Crusaders shine despite losing stars
A constant worry line in New Zealand rugby is “what happens to the All Blacks if Dan Carter and Richie McCaw get injured?”
It’s a fair enough question, and let’s face it – most teams around the world have a player or two that they really don’t want to be without.
When Carter joined Richie McCaw and rising star Sam Whitelock on the sideline for the clash with the Bulls, many wondered what would happen to the Crusaders, and whether this represented a great chance for the Bulls to make it two from two in New Zealand.
The Crusaders' response underlined the strength they have in depth, and their resolve to rise above the extraordinary challenges they face this season.
It certainly helped that the Bulls picked a bad night to turn in a dud performance.
A late surge of possession meant the Bulls ended up with an even split of ball, they shaded the set pieces, won the penalty count 11-9, and spent nearly seven minutes in the Crusaders' 22 compared to just over one in their own, and yet couldn’t trouble the scorers.

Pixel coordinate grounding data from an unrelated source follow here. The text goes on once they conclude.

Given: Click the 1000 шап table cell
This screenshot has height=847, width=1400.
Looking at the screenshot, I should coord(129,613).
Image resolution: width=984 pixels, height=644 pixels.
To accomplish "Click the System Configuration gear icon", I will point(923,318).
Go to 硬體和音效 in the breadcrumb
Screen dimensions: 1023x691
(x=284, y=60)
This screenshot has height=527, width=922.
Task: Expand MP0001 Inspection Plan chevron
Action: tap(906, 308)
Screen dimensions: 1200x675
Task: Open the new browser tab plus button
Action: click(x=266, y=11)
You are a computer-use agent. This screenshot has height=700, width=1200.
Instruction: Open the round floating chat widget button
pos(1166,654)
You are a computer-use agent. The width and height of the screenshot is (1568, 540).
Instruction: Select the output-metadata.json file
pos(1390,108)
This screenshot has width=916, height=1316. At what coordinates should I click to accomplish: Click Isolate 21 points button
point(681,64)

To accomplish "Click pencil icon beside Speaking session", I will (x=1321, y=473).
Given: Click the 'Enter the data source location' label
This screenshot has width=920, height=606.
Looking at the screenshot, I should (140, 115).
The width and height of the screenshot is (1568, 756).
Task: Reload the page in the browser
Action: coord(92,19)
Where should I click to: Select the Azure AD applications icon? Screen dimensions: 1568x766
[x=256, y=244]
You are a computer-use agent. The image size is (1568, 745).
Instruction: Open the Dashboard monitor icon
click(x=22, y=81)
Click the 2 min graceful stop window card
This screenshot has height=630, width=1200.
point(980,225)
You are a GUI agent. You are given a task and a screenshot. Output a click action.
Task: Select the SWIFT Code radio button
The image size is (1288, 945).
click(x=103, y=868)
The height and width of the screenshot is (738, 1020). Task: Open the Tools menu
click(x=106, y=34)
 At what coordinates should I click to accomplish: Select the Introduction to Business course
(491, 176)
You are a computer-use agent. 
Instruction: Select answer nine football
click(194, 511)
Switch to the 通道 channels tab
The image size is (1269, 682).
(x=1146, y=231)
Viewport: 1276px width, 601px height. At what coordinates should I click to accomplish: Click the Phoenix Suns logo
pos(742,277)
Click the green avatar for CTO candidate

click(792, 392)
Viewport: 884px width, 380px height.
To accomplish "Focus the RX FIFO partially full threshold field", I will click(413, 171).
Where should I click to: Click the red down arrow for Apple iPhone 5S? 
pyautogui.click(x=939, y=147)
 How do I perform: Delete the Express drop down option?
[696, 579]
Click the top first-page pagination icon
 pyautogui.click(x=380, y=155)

They came up against a resolute and at times brutal Crusaders defence, and also suffered through a lack of variation in their back play. Compounding that was their own mistakes – an incredible number of dropped passes.
The ironic thing was that after all the talk about contrasts of styles (guilty, your honour) the Crusaders actually used some very Bulls-like tactics, with the aforementioned physical stuff, and the fact that they actually kicked the ball more than the Bulls.
But rather than put it high and try and force a mistake on the end of it, they kicked deep into Bulls territory, confident that someone would either run it straight back at them, or kick it back. It worked a treat.
It’s certainly not the end of the world for the Bulls. I would give them a good chance of beating the Reds this weekend.
Firstly the Reds are traveling back from South Africa after a bruising win over the Stormers. It is a widely held belief that West to East travel is harder to recover from.
Secondly the Bulls know that a win will guarantee at least a 50-50 success rate on their road trip and that would be fine.
And thirdly it must be that some of those celebrated Bulls players know they are not playing to their potential and a hard-won title might be starting to slip away. They simply have to improve. You get the feeling that some of them are a bit jaded and could do with some down time, but right now Frans Ludeke’s hands might be tied.
I must admit I could scarcely believe the result from Cape Town.
We’ve been saying on ReUnion for the past couple of weeks that the Reds hadn’t really played any decent opposition yet (apart from the Waratahs who smoked them), and they’d be no match for the Stormers.
Well that theory sure went out the window.
Most surprisingly, all the things that the Stormers have been doing so well, like their aggressive play at the breakdown, their tactical kicking and so on, the Reds managed to do better.
The Stormers too, were their own worst enemy, with two needless yellow cards for indiscipline and giving Quade Cooper five penalty shots at goal. The Reds conceded a lot more penalties but were smart enough to commit most of them out of Peter Grant's kicking range.
Cooper is a dangerous player, with some similar characteristics to Carlos Spencer. He can make the game look easy to the point where it almost seems like he is taking the mickey, and that doesn’t go down well with opposition players, some of whom have no doubt marked his card for future reference.
When he is “on” he is lethal, but he can drop some real clangers under pressure, and can be a turnstile on defence, as England found late last year.
I suspect the Bulls will try and send a lot of traffic his way.